Argmax function is non-differentiable which hinders our aim of end-to-end differentiability of the whole system. We tried utilizing REINFORCE (reward is obtained by comparing predicted entities with ground-truth entities) to mitigate this issue. However, we find that the results of using argmax+REINFORCE is worse than using Gumbel-Softmax. By checking the sampled tokens from Gumbel-Softmax, we find that it can generate reasonable tokens (Figure 3 in the main paper, state tokens etc.), since we have set the temperature pa-

rameter of Gumbel-Softmax to 0.1 which is a close approximation to argmax.

### G.3 Why not expand the KB using KB completion methods and then use semantic parsing to query KB?

In this work, we are interested in developing an end-to-end trainable framework with explainable KB reasoning. Semantic parsing is one possible alternative. However, when adapting to our own dataset, it requires further annotations for fine-tuning which is costly and time-consuming, and might be not feasible for large-scale datasets. Also, it might induce the error propagation issue since the different modules (KB completion, semantic parsing, dialogue encoding and response generation etc.) are not jointly learnt.

### G.4 KB scale.

The average nodes of KB for each sample in the training data is 63.5 for *SMD* and 57.6 for *MultiWOZ*. The average number of relations is 5.5 for *SMD* and 9.4 for *MultiWOZ*.

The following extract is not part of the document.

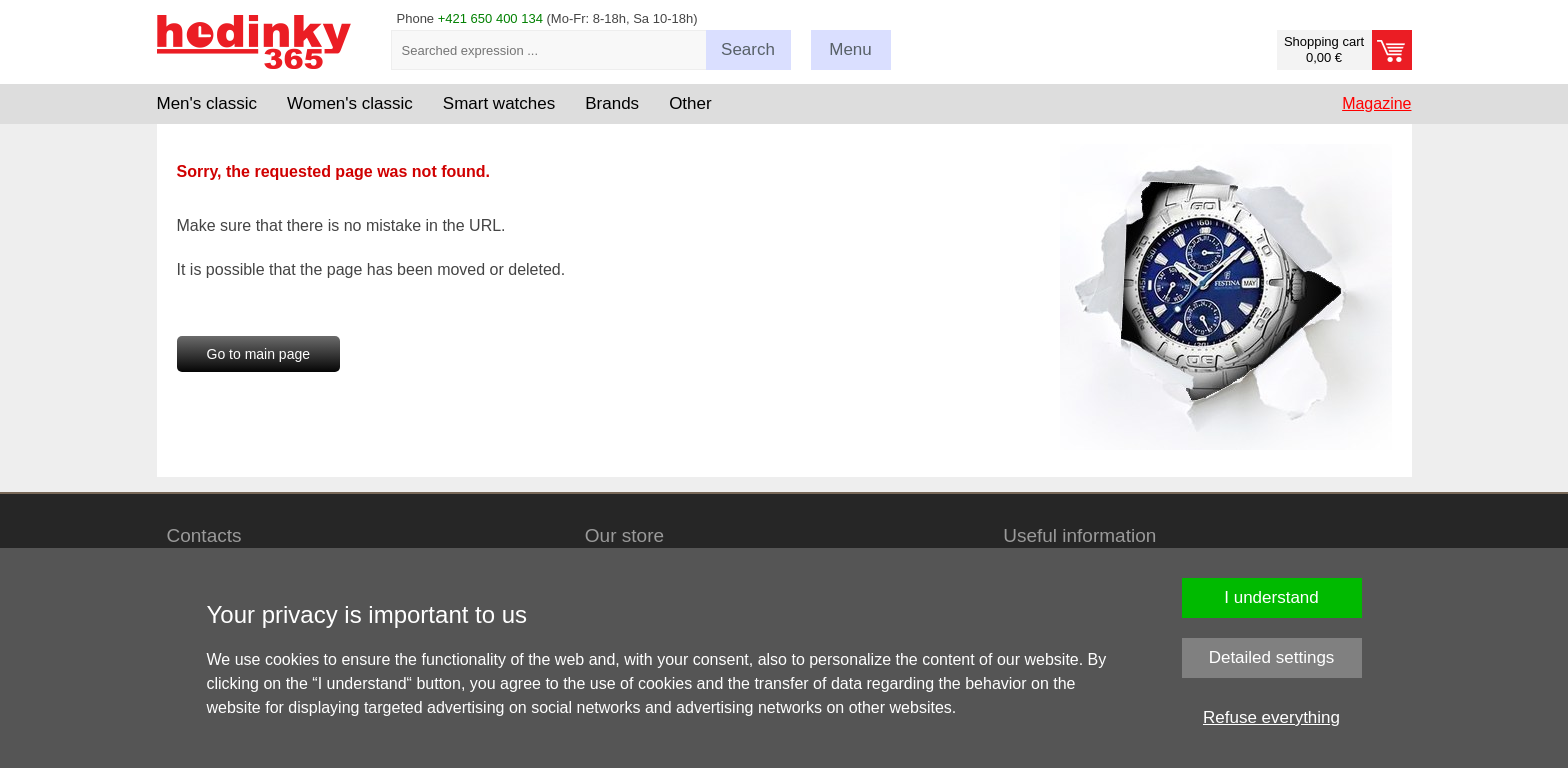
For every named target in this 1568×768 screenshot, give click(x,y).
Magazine (1376, 103)
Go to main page (259, 354)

## H Human Evaluation Details

The *Fluency* of the predicated responses is evaluated according to the following standards:

- • 5: The predicted responses contain no grammar errors or repetitions at all.
- • 4: Only one grammar error or repetition appeared in the generated responses.
- • 3: One grammar error one repetition, or two grammar errors, or two repetitions are observed in the responses.
- • 2: One grammar error two repetitions, or one repetition two grammar errors, or three grammar errors, or three repetitions appeared in the generated responses.
- • 1: More than three inappropriate language usages with regard to grammar errors or repetitions are observed in the responses.

The *Correctness* is measured as follows:

- • 5: Provide the correct entities.
- • 4: Minor mistakes in the provided entities.
- • 3: Noticeable errors in the provided entities but acceptable.- • 2: Poor in the provided entities.
- • 1: Wrong in the provided entities.

The *Humanlikeness* is measured as:

- • 5: 100% sure that the sentences are generated by a human, not by system.
- • 4: 80% chance that the sentences are generated by a human.
- • 3: Cannot tell whether the sentences is generated by a human or system, 50% for human and 50% for system.
- • 2: 20% chance that the sentences are generated by a human.
- • 1: Totally impossible that the sentences are generated by a human.